En rigor, la democracia es un mecanismo para registrar y convertir en acciones públicas las preferencias sociales. Es esto lo que legitima a la democracia, y no los objetivos concretos que a través de ella se tenga a bien perseguir. Pero la democracia puede ser parasitada, lo es con frecuencia, por grupos de mentalidad poco democrática. Éstos, cuya concepción del sistema democrático es puramente instrumental, necesitan promover la ficción de que una mayoría de contornos difusos, invisible y aplastante, comulga con su causa. De resultas, no se tolera que ciertas voces se desmarquen y enuncien opiniones que no contempladas en el guión oficial. Eso es descortés, hace que afloren ideas y proyectos que no son la Idea y el Proyecto por antonomasia. Por ahí no pasa el señor Malló, aunque lo aguijen mil demonios colorados. El señor Malló cultiva una vocación no infrecuente en determinados ambientes catalanes, y no sólo catalanes: la reducción del disidente. En la práctica, el disidente se bandea como puede. En el terreno simbólico, experimenta una suerte de muerte civil. La estigmatización conoce grados, acentos y colores. De los firmantes se ha dicho, en tono sesudo, paternalista, que son unos alocados, una bohemios, en definitiva, unos gamberros. No se han rebatido argumentos, sino que se ha denunciado el estatus dudoso del díscolo y su resistencia a entrar en el quicio del lugar común oficial. Se socializa al díscolo, en una palabra, por el procedimiento venerable de volverle las espaldas. Esto sucede, en alguna medida, en todas las sociedades, incluidas las más libres. Pero sucede más en las afectadas por un sesgo oligárquico. Cuando la propensión oligárquica coexiste con un régimen democrático, las cautelas se multiplican, los nervios se disparan, y el crujido que produce una nuez al ser pisada adquiere proporciones de catástrofe nuclear. Los bienpensantes exclaman: «¡Jesús!», y aprietan el paso, temerosos de que se vaya a verificar en el momento menos pensado una alteración del orden público.

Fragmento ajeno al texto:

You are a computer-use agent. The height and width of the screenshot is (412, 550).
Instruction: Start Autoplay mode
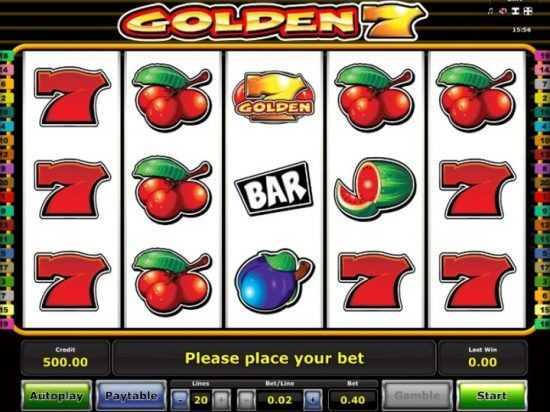[x=56, y=396]
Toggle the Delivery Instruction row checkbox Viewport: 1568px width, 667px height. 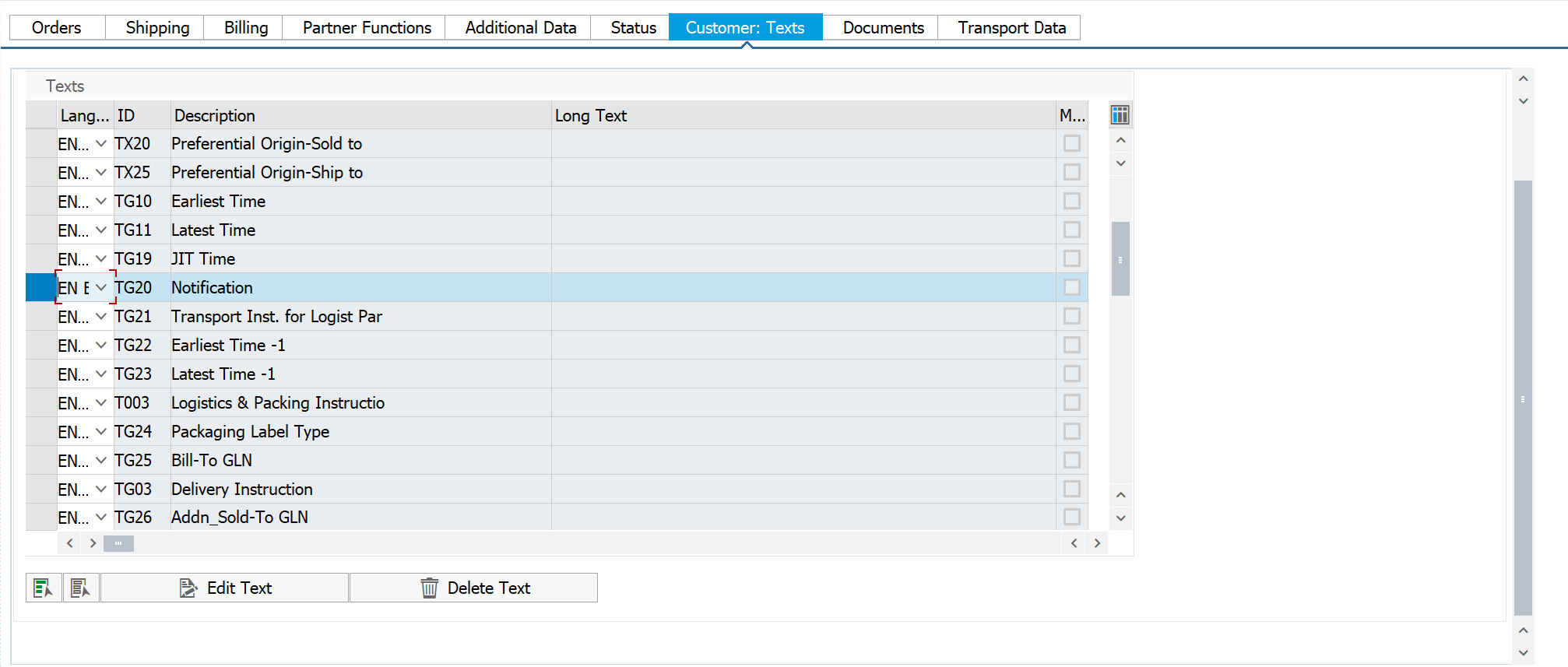tap(1072, 489)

El señor Malló, por supuesto, ha ido mucho más allá. No pone bolas negras en las votaciones de admisión al club sino que intima exterminios. Y no hace admoniciones sino que circula, a velocidad de vértigo, por una cadena de ecuaciones rudimentarias: no ser catalanista equivale a ser españolista, y ser españolista equivale a ser un fascista de los que se estilaban en los años cuarenta. Cito textualmente: «Boicoteémosles, marquémoslos a fuego ardiente, hagámosles la vida imposible para que sufran en campo propio aquello que ellos hicieron cuando mandaban realmente». ¿Quiénes son «ellos»? Pues eso, ellos: los que siguen ganando la Guerra Civil aunque sean de izquierdas, o aunque no haya guerra. Todo lo acontecido desde el 78, a saber, la Constitución democrática, el Parlamento, el Estado, las enormes dosis de autogobierno de que gozan Cataluña o el País Vasco, es como si no fuera nada. O es peor que nada, precisamente en la medida en que parece ser algo y entonces confunde y desorienta a los que no comparten los aplomos e intuiciones de Malló y sus amigos. Al cabo, o se está con Malló y sus amigos, o se es un miserable. Y no un miserable cualquiera sino un miserable peligroso, es decir, un miserable que urge extirpar antes de que crezca como un cáncer y se lleva por delante a la buena gente. Malló lo formula con claridad meridiana: «nos queréis exterminar, ahora que sabéis que somos pocos, cobardes y frágiles, etc...». En consecuencia «nosotros también queremos exterminaros».

Sería injusto identificar a ERC con el señor Malló. Pero no debe pensarse tampoco que el señor Malló representa una rareza, una extravagancia. El señor Malló no está donde está por casualidad, ni ha escrito lo que ha escrito por casualidad. Llegan avisos de mal tiempo. El invento se les está yendo de las manos a los patriotas.